TEKS BACAAN:
##############################

Hidayatullah.com—Seorang juru bicara Partai Keadilan dan Pembangunan (AKP) yang berkuasa, pada hari Senin (27/7/2020) memberikan pernyataan bahwa Turki akan tetap menjadi republik dengan sistem demokrasi. Pernyataan tersebut keluar sebagai tanggapan atas timbulnya kegemparan di media sosial dengan seruan pembaruan kekhalifahan.
“Republik Turki adalah negara yang demokratis dan sekuler berdasarkan aturan hukum,” kata juru bicara Omer Celik dalam sebuah ciutan twitter. “Republik kita adalah payung bagi kita semua berdasarkan kualitas-kualitas ini,” ujarnya sebagaimana dikutip oleh The New Arab.
“Adalah hal yang salah untuk memicu polarisasi tentang sistem politik Turki … Debat dan polarisasi tidak sehat yang muncul di media sosial kemarin tentang sistem politik kita tidak ada dalam agenda Turki,” tulis Celik. “Republik Turki akan berdiri selamanya. Dengan doa dan dukungan dari negara kita, dan di bawah kepemimpinan presiden kita, kita berjalan menuju apa yang disebut tujuan yang tak terjangkau untuk negara dan kemanusiaan kita. Republik kita akan terus bersinar,” tambahnya.

##############################

DATA TERCATAT:

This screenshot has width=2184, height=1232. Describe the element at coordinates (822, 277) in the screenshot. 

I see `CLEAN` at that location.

##############################

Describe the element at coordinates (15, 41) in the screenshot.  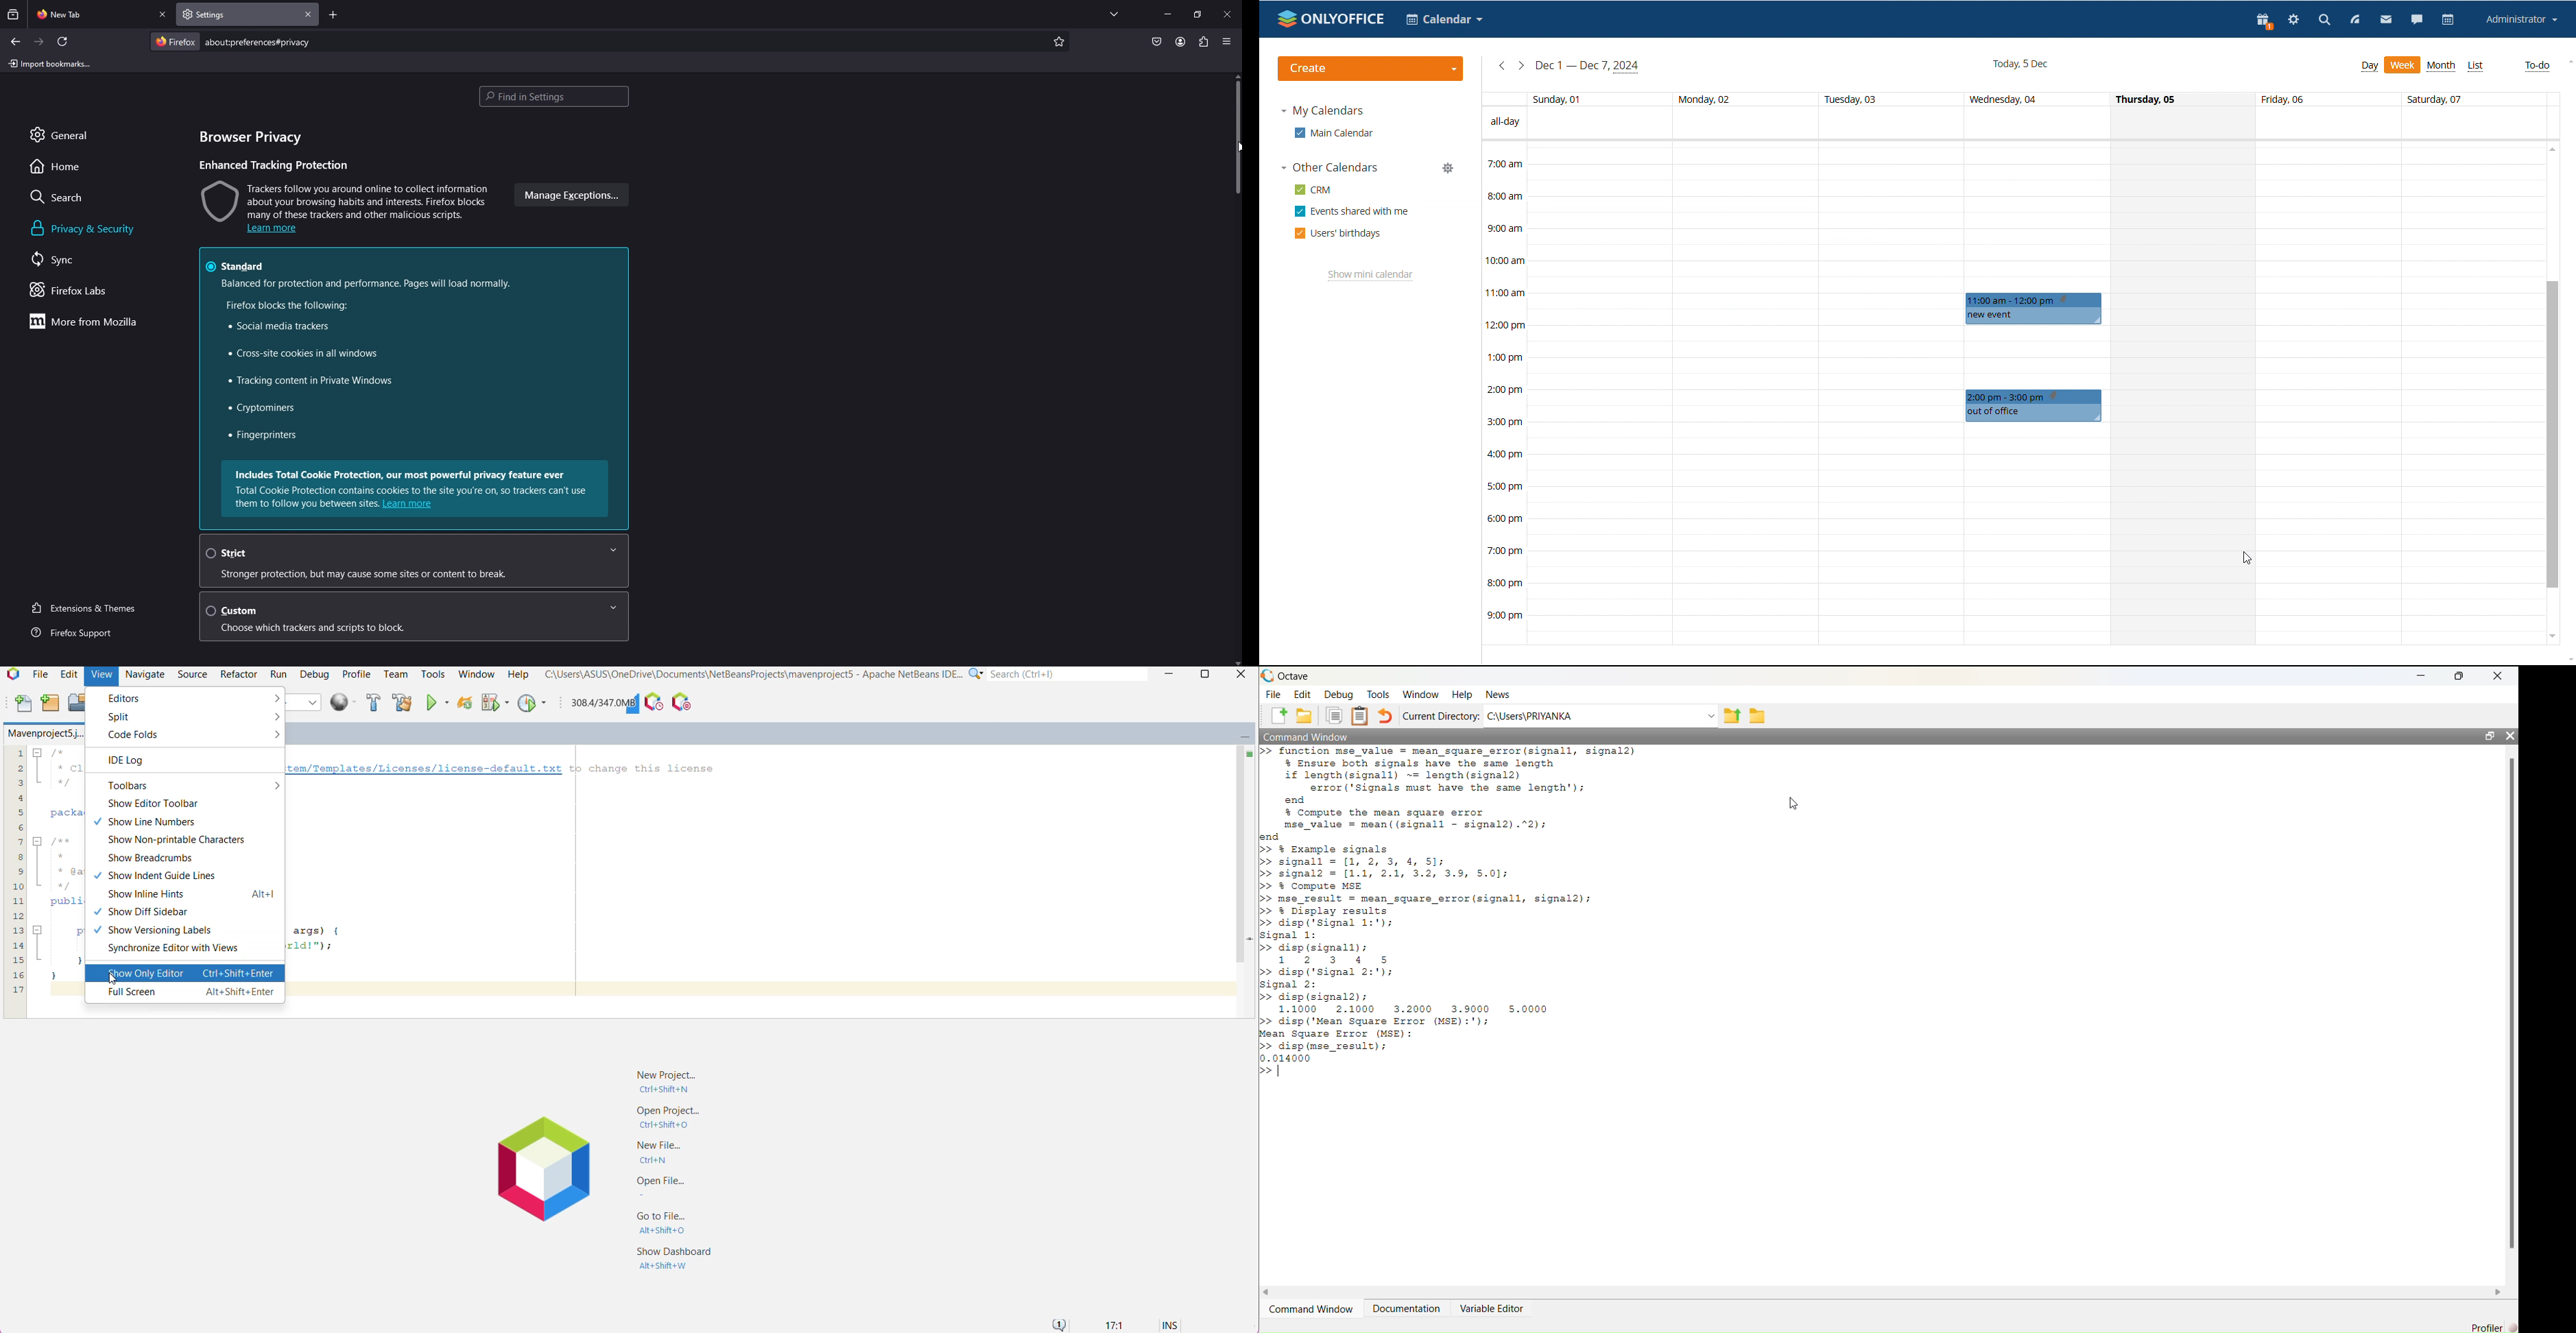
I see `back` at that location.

##############################

Jawab pertanyaan berikut berdasarkan berita tentang pernyataan juru bicara AKP di atas.
1. Pada hari dan tanggal berapa juru bicara AKP memberikan pernyataannya?
2. Lewat media apa Omer Celik menyampaikan pernyataan itu?
3. Menurut Celik, Republik Turki adalah negara yang seperti apa?

1. Hari Senin, 27 Juli 2020.
2. Lewat sebuah ciutan twitter.
3. Negara yang demokratis dan sekuler berdasarkan aturan hukum.